▶ _Material for the task_
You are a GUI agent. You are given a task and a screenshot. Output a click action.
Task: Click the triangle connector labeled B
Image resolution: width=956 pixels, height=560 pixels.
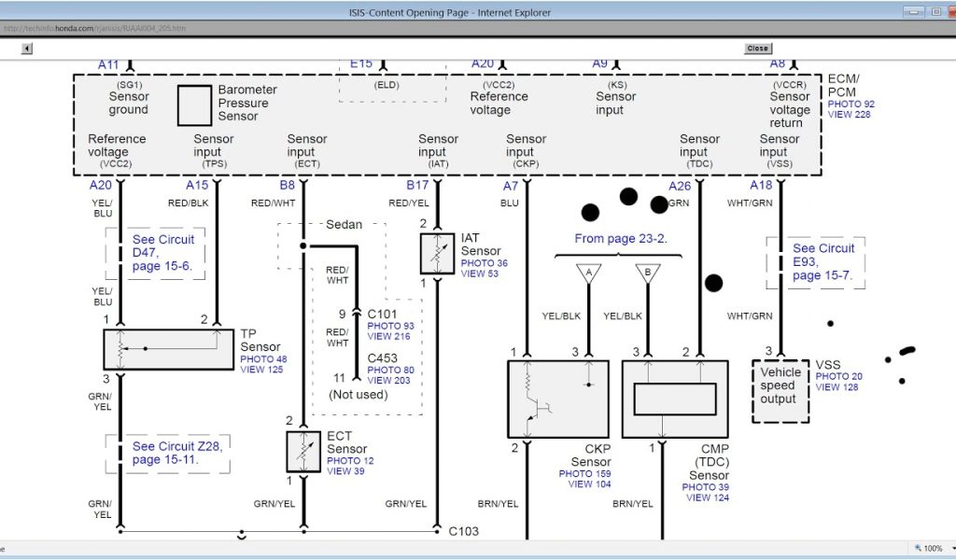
--
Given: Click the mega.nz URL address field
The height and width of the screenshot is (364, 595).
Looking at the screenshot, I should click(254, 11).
* * *
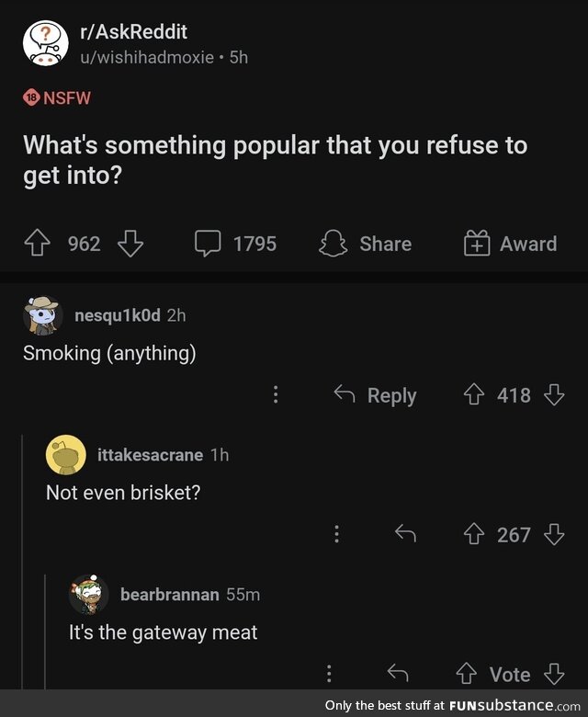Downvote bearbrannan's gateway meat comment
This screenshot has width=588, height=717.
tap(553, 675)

▶ _What is expected_
Beginning at the line with "Task: Click the triangle connector labeled B" and ending at the line with "Image resolution: width=956", reproduce each line of the data above exactly, and add no other lines.

▶ _Problem solution_
Task: Click the triangle connector labeled B
Image resolution: width=956 pixels, height=560 pixels.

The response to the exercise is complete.